◆ **Problem statement**: Every record below must be returned exactly as it was received.

Start of Given records

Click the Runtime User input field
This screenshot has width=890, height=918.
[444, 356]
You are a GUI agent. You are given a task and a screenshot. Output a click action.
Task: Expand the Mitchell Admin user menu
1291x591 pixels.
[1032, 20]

End of Given records

◆ **Response box**:
Click the Runtime User input field
This screenshot has width=890, height=918.
[444, 356]
You are a GUI agent. You are given a task and a screenshot. Output a click action.
Task: Expand the Mitchell Admin user menu
1291x591 pixels.
[1032, 20]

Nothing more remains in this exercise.